VernacularTitle:Хавдрын үүдэл эсийн зохицуулгад “sonic hedgehog” дохиоллын үүрэг
Author: Batsaikhan Bat-Erdene ; Mitsuo Shimada ; Nobuhiro Kurita ; Takashi Iwata ; Hirohiko Sato ; Kozo Yoshikawa ; Jun Higashijima
Publication Type:journal article
From:Innovation 2013;7(3):7-9
CountryMongolia
Language:English
Abstract: Cancer stem cells (CSCs) play an important role in cancer development, its main functions are self-renewing capacity, chemoresistance and tumorigenic capacity. The aim of this study is to clarify the possible role of Shh signaling in regulation of CSCs. METHODS: Normal cancer cells (HCT-116) were cultured with serum medium and cancer stem-like cells (CSCs) were obtained from serum-free medium after incubation for 14 days. After cell culturing was done RNA extraction and cDNA transcription of NCs and CSCs (HCT-116). The expressions mRNA of surface markers (CD44, EpCAM), stemness genes (Oct-4, Nanog), Shh signaling (Ptch1, SMO), and shh pathway downstream gene (Gli1), EMT markers (E-Cadherin, Vimentin) and TJ genes (Claudin-4, Occludin) were determined by real time RT-PCR before and after administration of cyclopamine (2, 5 μM). RESULTS: The expressions of surface markers (CD44, EpCAM) and stemness genes (Oct-4, Nanog) were significantly highly expressed in CSCs. Shh signaling pathway Ptch1, SMO and downstream gene Gli1 were significantly higher in CSCs than in NCs. Epithelial marker E-Cadherin was reduced in CSCs, mesenchymal marker Vimentin was up-regulated in CSCs. The expressions of Claudin-4 and Occludin were significantly higher in CSCs compared with NCs. SMO, Gli1 and Vimnetin were significantly inhibited after administration of cyclopamine (2, 5μM), but E-Cadherin was up-regulated in CSCs.
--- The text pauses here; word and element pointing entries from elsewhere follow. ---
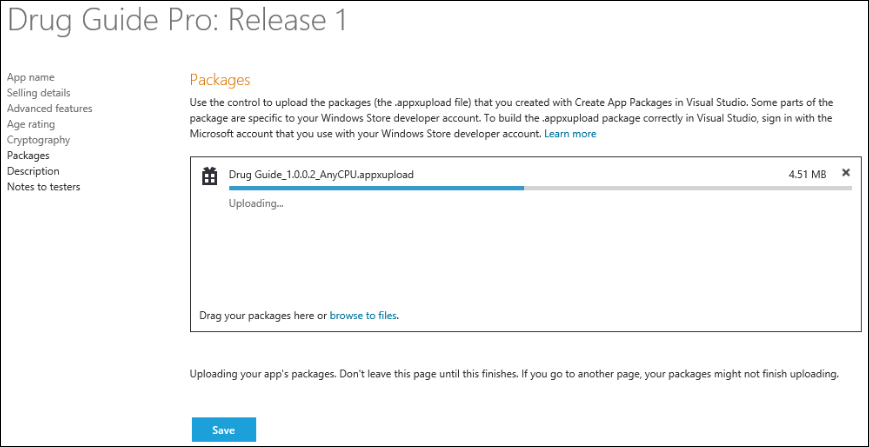Go to Notes to testers

(x=44, y=186)
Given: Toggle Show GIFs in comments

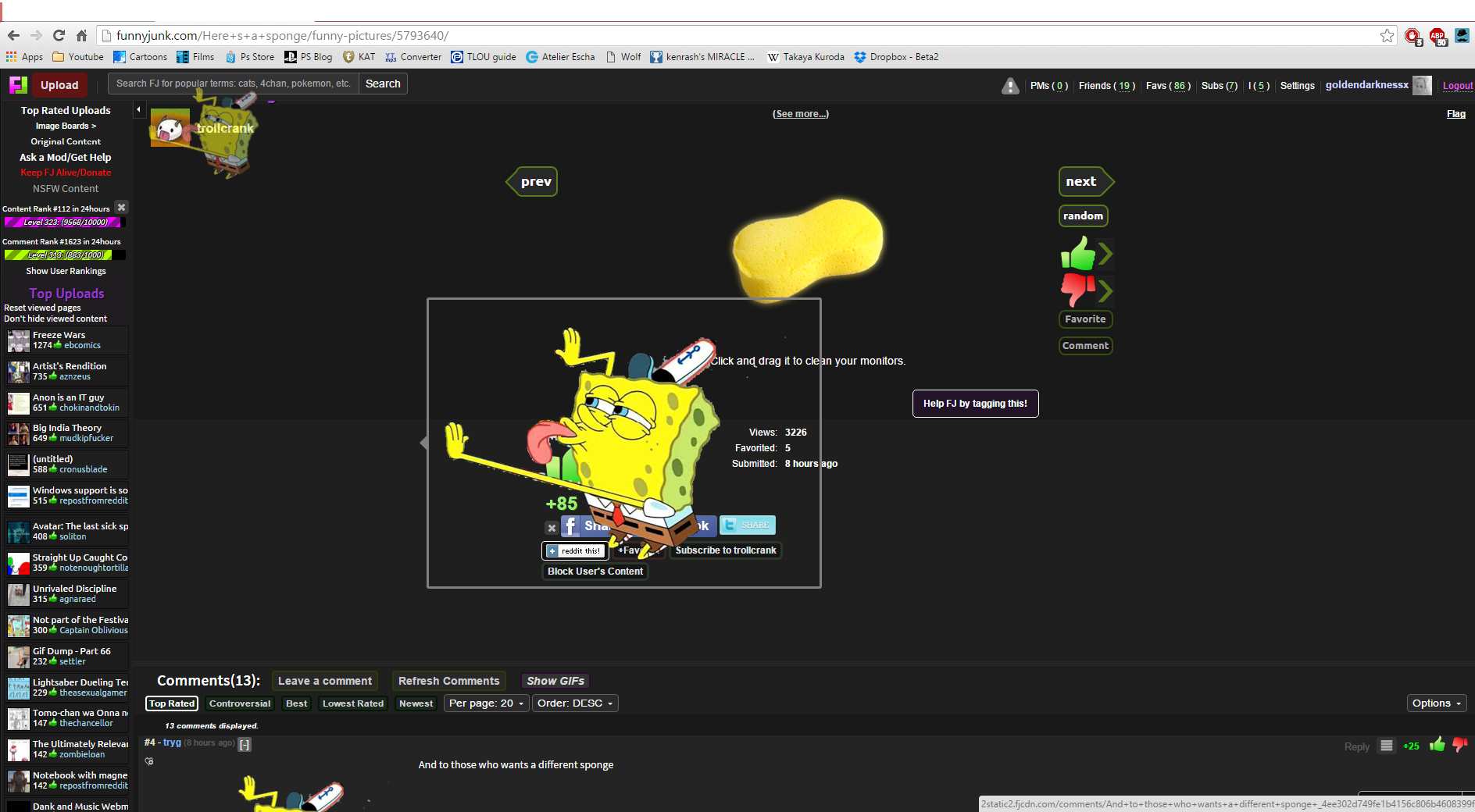Looking at the screenshot, I should 555,681.
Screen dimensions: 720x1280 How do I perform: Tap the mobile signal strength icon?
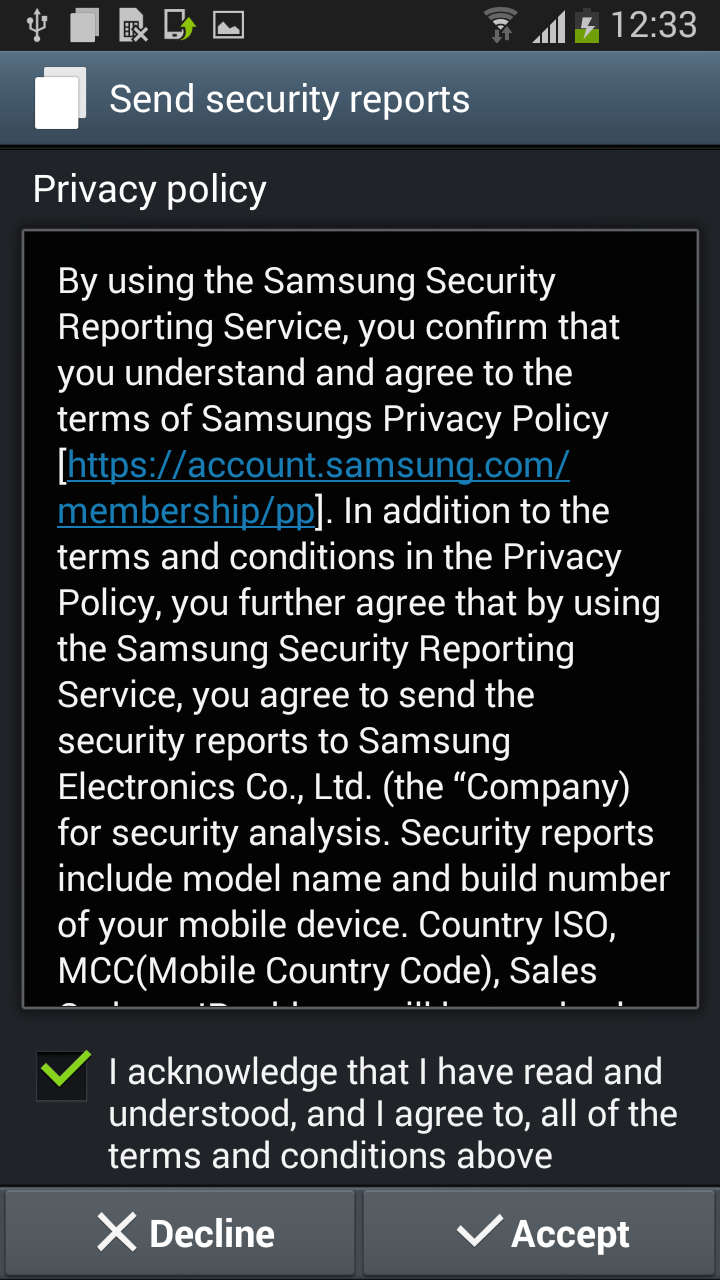click(548, 25)
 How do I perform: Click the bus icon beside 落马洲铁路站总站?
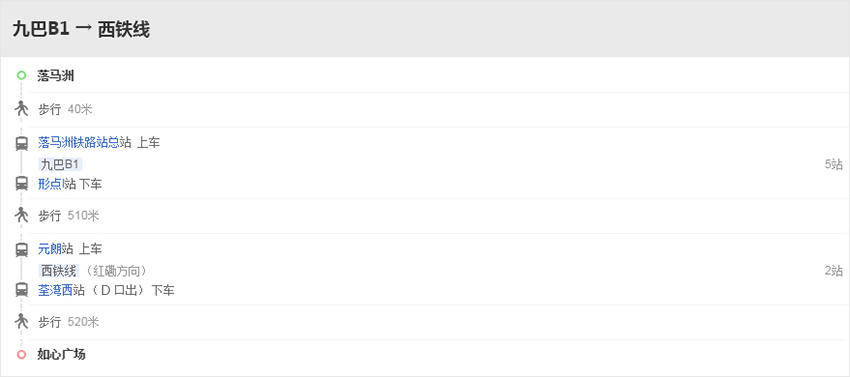pyautogui.click(x=22, y=144)
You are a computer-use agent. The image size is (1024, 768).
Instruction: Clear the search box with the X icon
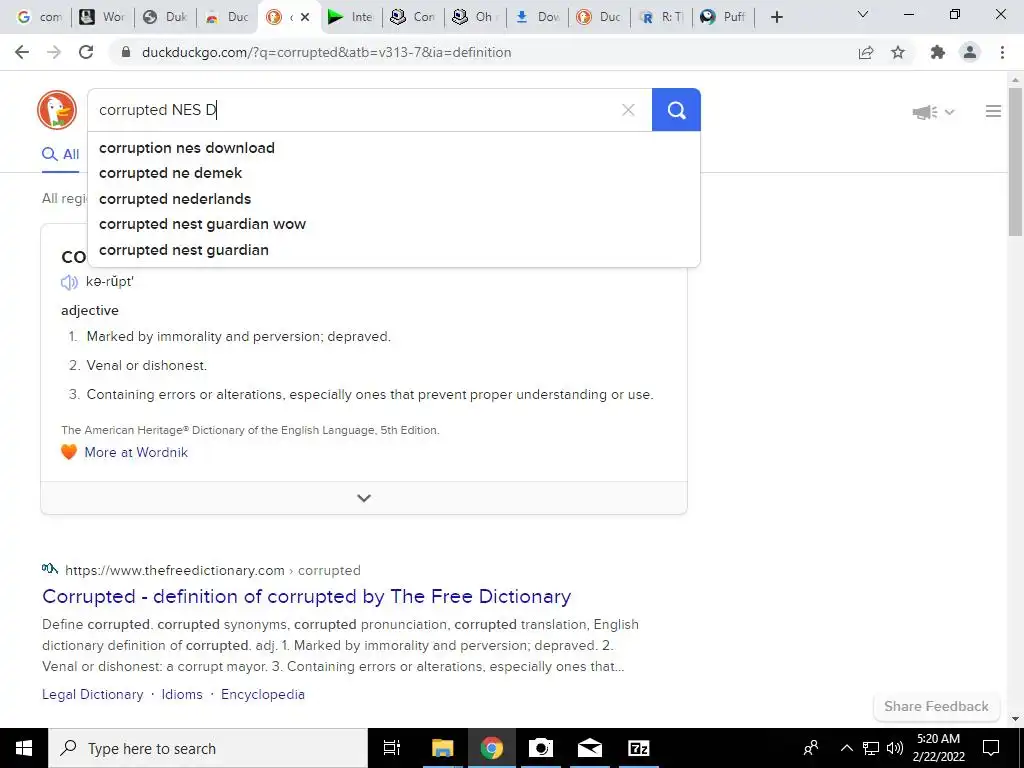click(x=628, y=110)
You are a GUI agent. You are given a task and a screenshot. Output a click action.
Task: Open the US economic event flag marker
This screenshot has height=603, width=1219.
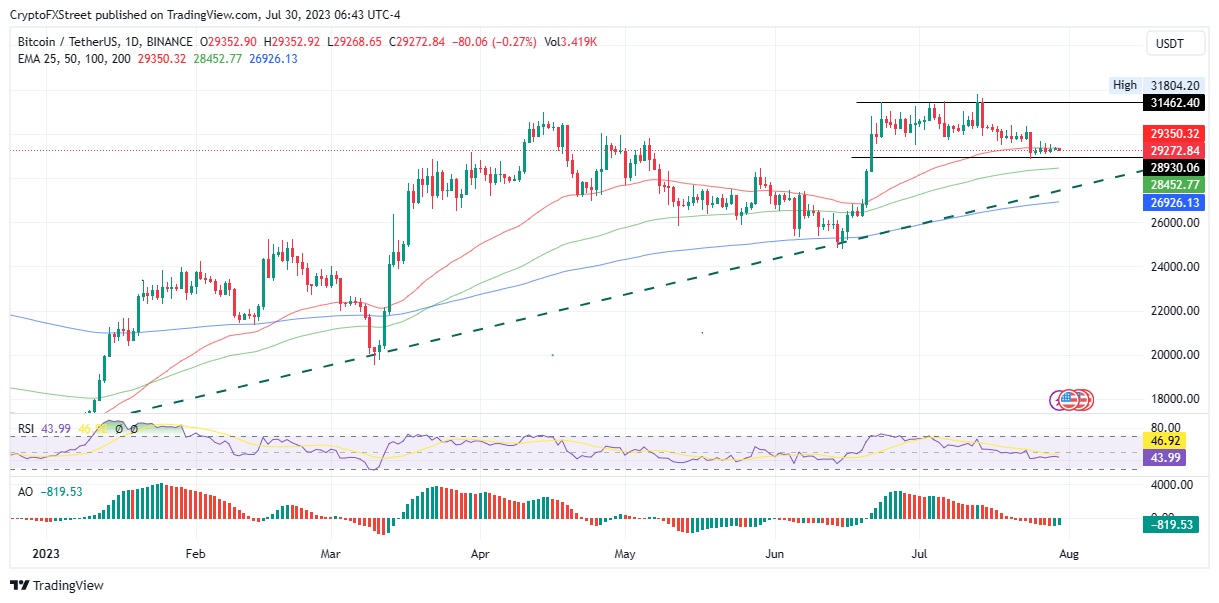[x=1068, y=400]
Tight junction proteins were significantly inhibited by cyclopamine (2, 5μM). Although CD-44, Oct-4 and Nanog were inhibited in CSCs after administration of cyclopamine, these alterations were statistically significant in different genes respectively, but EpCAM was not inhibited. CONCLUSION: EMT, TJ and CSCs markers were affected by Shh signaling pathway in CSCs. Shh signaling pathway may play in an important role of regulation of CSCs.